◆ **TASKS TO COMPLETE**
a) From the journal entry about the weekend, extract the passage starting at "It was interesting" and ending at "crowded and loud.".
b) Extend the journal entry about the weekend, picking up right after its final sentence.

◆ **GIVEN PASSAGE**

>>>>>

Things have been calm overall. I definitely had enough of my social fill on Thursday through Saturday. I also had my most successful twitch to date… unexpected too.
Things have been stable between my wife and I. I went to a work dinner for her job Thursday night. Friday night we went to a soldierfit ugly sweater party at the Rockville ale House. Saturday night we went to the limerick pub to watch the misbehaving maidens performance. Sunday we had personal training. I spent a good chunk of the day on chores.
It was interesting how Friday she wasn’t quite in her element socializing like normal. This was a function of her not regularly going to class. Also it was very crowded and loud.
Saturday felt a bit awkward with that “hole in the wall” feeling the bar gave. Overall it was a fun performance to watch. I also got some dice out of it.
Every so often I’ll think about the poly experience. I did enjoy being able to feel attractive in a hard to deny way. I got to be physical in a different and more intense way. But some of the costs were too much.

<<<<<

◆ **DATA SHOWN**
>>>>>

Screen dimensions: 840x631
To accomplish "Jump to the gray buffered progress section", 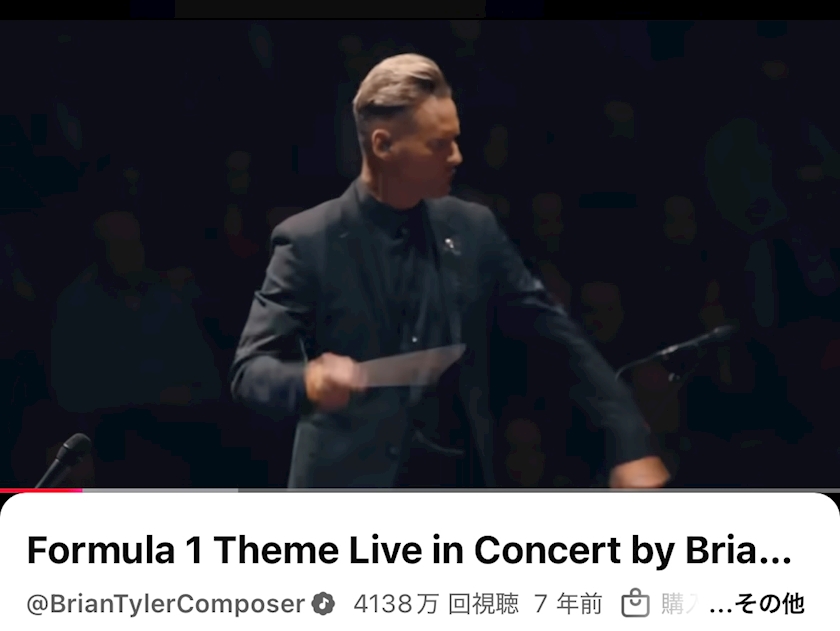I will click(x=161, y=490).
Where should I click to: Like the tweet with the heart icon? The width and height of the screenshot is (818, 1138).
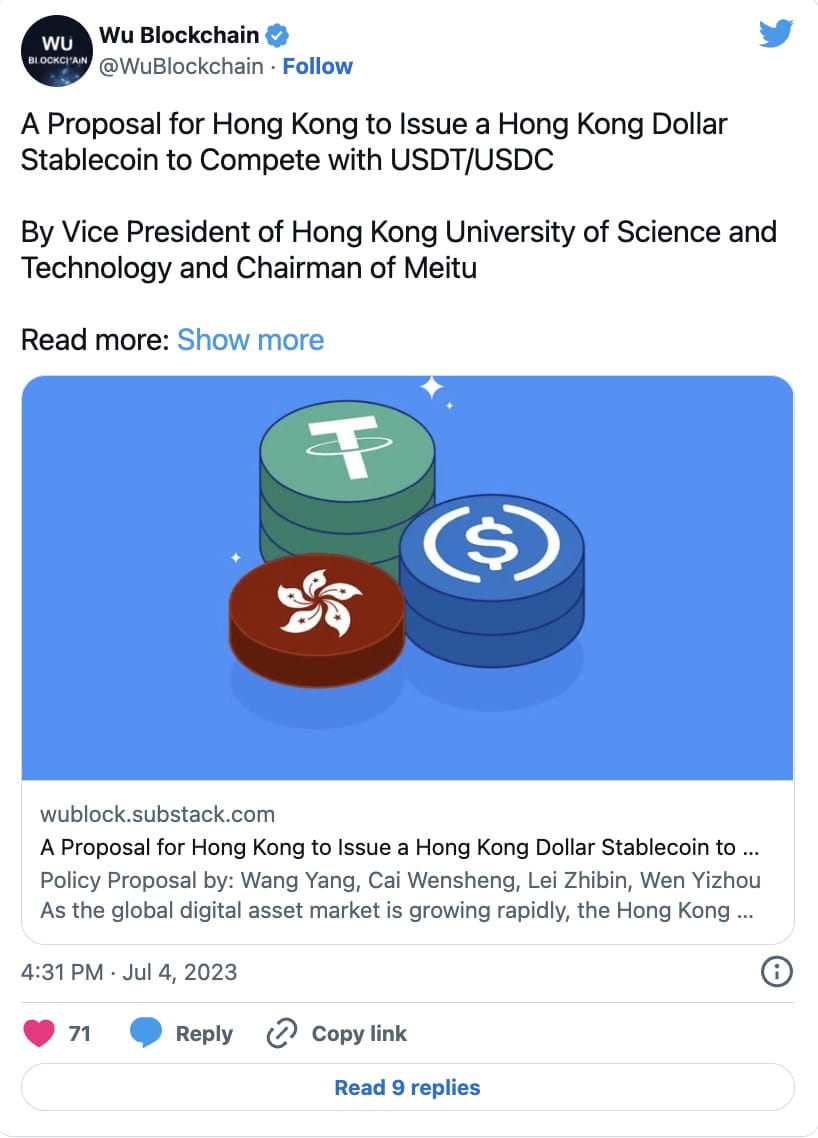[x=39, y=1033]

<<<<<

◆ **RESPONSE LIST**
a)
It was interesting how Friday she wasn’t quite in her element socializing like normal. This was a function of her not regularly going to class. Also it was very crowded and loud.

b)
I’m switching back to early morning workouts. Even with trying to stay up later, social stuff isn’t happening. I’m also annoyed that I’m having trouble getting back under 190. I will get back to where I was before Ren faire and getting sick. I don’t have anything better to do now other than continue to work, and exercise. My fitness is my focus now. I’ll look at the social stuff when I’m in the low 170s. I feel alone in this.
This morning’s circuit:
2nd warm-up with 10 squats between each exercise: arm rotations, leg extensions, hip thrust, squat to pushup(1 min), squat jacks
10 min circuit, start 5, increment by 5 until 25, then downwards
2nd circuit 12 min:
Kb swing green 10
Trx row 10
10 combat rope slam
High knees through floor ladder, tire
Jumping jacks through ladder
Tire thrust 10
Repeat, change tire thrust to tire tapsx30…3 burpees after each session
Final, sprints approx every 30 seconds
So I finally broke things off. Didn’t go the way I expected but that rarely happens anyway. Shortly after my therapist appointment she goes into a meltdown on my wife and I. My wife didn’t handle it All too well. Not too sure I did either, but it did seem any attempt to descalate the situation was met with more attacks. Apparently she blew up on her husband too, so this may have been unavoidable.
Things settled down a bit later after she had a doc appointment that put her on anesthesia. My wife cleaned up their house after getting her sewing stuff.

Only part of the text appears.